I have some 6 puttonyosTokaji Aszu, but alas the best I’ve done is a second growth Sauternes so I can’t compare. Anyone willing to send forth a bottle of Chateau D’Yquem so that I can make a comparison and I promise I will report back the results.
I can’t recall, but I might be able to find out. I think my brother-in-law still has the empty bottle.
The story is that in 1983 a G-7 summit was held in Willaimsburg VA; Regan, Mitterand, Gorbachov & Thatcher (and possibly some others) attended. A big dinner was held at the Williamsburg Inn, where my BIL worked as a wine steward. Mitterand brought a case of the Chateau D’Yquem, not all of which was consumed; BIL was given a 3/4 full bottle to take home, from which I got a glass. I seem to recall a date from the 1960s.
Yes, I neglected to mention those becase I can’t afford 'em. The Eszencia, like you said, is extremely sweet and has very little alcohol–like only 2.5%. It’s from the juice of the grapes pressed by their own weight. Aszu Eszencia is more like 12% alcohol, and is almost purely just the grapes of noble rot (botrytis). Aszu is blended with Furmint, Harslevelu, and Muskotalyos (Muscat) grapes, I believe (I’m going on memory here.)
There’s also the Tokaji Szamorodni (from the Polish word meaning, basically, “as it is grown”) which is made from grapes as they are grown, i.e. not selectively hand-picked for their noble rot, and thus contain a lower %age of botrytised grapes.
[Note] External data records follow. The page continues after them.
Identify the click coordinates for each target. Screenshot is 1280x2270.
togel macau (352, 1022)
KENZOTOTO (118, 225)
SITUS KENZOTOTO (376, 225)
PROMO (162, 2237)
These range from dry to sweet, and do have the signature Tokaji aszu taste, but much less sweet and, in my opinion, much less refined.
I hope I’m not intruding but I checked your profile and I’m curious as to whether or not you can offer a picture of some botrytised grapes?
I have only seen the Esszencia once (at Sam’s) but alas I also couldn’t afford it along with the bottles of 1961 and 1981 Chateau Petrus and some others of astronomical prices.
You know, I wish I had some pictures but, believe it or not, in the five years I spent in Hungary, I never once went up to the Tokaji region for the harvest?
I am going again in late November for a visit, but I’m afraid I’m just going to miss the harvest.
IIRC, in Hungary the Eszencias start at around $80-$100. If you live in the Chicago area (which I assume is what Sam’s refers to, although your Location shows Richland), I could have a look for you while I’m out there.
My (single, alas) bottle of Esszencia sez that it’s a 7% alcohol–still quite low for wine, but certainly less astonishing than 2.5%. My bottle of Aszu Esszencia sez that it’s 9%. I don’t have a bottle of 6-putt at the moment, but my 5-putt bottle is listed as 12%.
Is There another Sam’s (though they have one in Downers Grove and rumours about opening in NY)? I lived in Chicago for about five years before venturing out west.
Unfortunately I don’t think I can afford any of the Eszencias but have one (or more) for me and thanks.
7%? That’s pretty high for an Eszencia. Most range in the 2-3% level. Some even lower.
Aszu Eszencia is all over the map in terms of alcohol content, but ranges, as you noted from 7%-12%. I suppose a better average would be 10%.
I never said different; the OP wasn’t asking about dry wines.
In my lay experience, “dessert wines” usually refer to sweet wines made by starting with sweet grapes concentrated to high level, contrasted with the fortified wines made by adding brandy as you note. Perhaps that’s wrong.
I certainly agree, but I’ve seen some pretty high-proof Spatlase wines from time to time. I remember taking a 12.5% bottle to a party once and being pleasantly surprised that it still had a touch of sweetness. It must have started with a high brix; maybe it was grown to the south.